In order to increase student engagement and achievement in mathematics, we will work to develop communities of professional learners.  Our learners will own their learning, openly reflecting on student learning, and implement powerful mathematical instructional practices that meet the needs of all their students.

Engaging in an Evaluation Assessment requires me to focus and reflect on 5 important steps and how they would be connected to the Math Learning Community.
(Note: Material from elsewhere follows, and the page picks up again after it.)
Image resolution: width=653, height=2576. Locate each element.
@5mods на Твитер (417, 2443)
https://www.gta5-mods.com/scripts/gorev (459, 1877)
1.  Engaging Stakeholders– There are many important stakeholders who would need to be engaged in this evaluation in order to provide a through evaluation

    • Teachers– Teachers are important stakeholders in the program.  Their input and voice into the effectiveness of the professional development will be invaluable.  Qualitative and quantitative data can be collected though their engagement in the evaluation.  Teachers will also play a role in the creation of assessment and evaluation tools.
    • Consultant Team– The consultant team will be involved in the co- creation of assessment and evaluation tools to gain insight into teacher engagement and changes to practice.  They will also play a role in the creation of assessment and evaluation tools to assess student learning and engagement.
    • Students– Students are the most important stakeholders in this program.  Teacher learning in the communities is in service to the learning of students.  Data around the effectiveness of teacher learning will be gathered through assessment tools which measure student engagement and achievement in mathematics.

2.  Focus the Evaluation– This evaluation would focus on assessing the degree of actualization of the Math Learning Community outcomes for teachers and students.  Through this assessment and evaluation decisions can be made around whether or not to continue funding the program (senior administration and trustees) and to make adjustments to the program to make it more effective (consultant team).

Teacher Outcomes

Short Term

  • feeling supported in learning
  • sense of belonging in a community of professional learnersMath Community (2)
  • reflecting on their practice and student learning
  • increased understanding of grade specific curriculum

Medium Term

  • increase understanding of mathematics content, pedagogy, and instruction
  • increased enjoyment of teaching mathematics
  • increased understanding of content development across mathematics development

Long Term

  • strong professional judgement in mathematics
  • confidence in delivering differentiated instruction informed by assessment and an understanding of essential understanding
  • leading and supporting mathematics with colleagues
  • feeling a part of a community that is self-led and self-sustained

Student Outcomes

Medium Term

  • increased enjoyment of mathematics learning
  • increasing understanding of mathematics and an ability to communicate

Long Term

  • confidence and competence in mathematics
  • engaged in mathematics learning
  • increased achievement in mathematics

This program evaluation could be completed at the end of the 2012-2013 school year to evaluate the effectiveness of the program to date in terms of actualization of short-term and medium term outcomes.  This evaluation would be critical in informing planning for the 2013-2014 school year and lay the foundation for future evaluations of long-term outcomes at the end of the 2013-2014 year and beyond.

Evaluation Program Design

This evaluation will follow the CIPP Model, as it allows for the partitioning of various components of the program and create a long-term evaluation plan.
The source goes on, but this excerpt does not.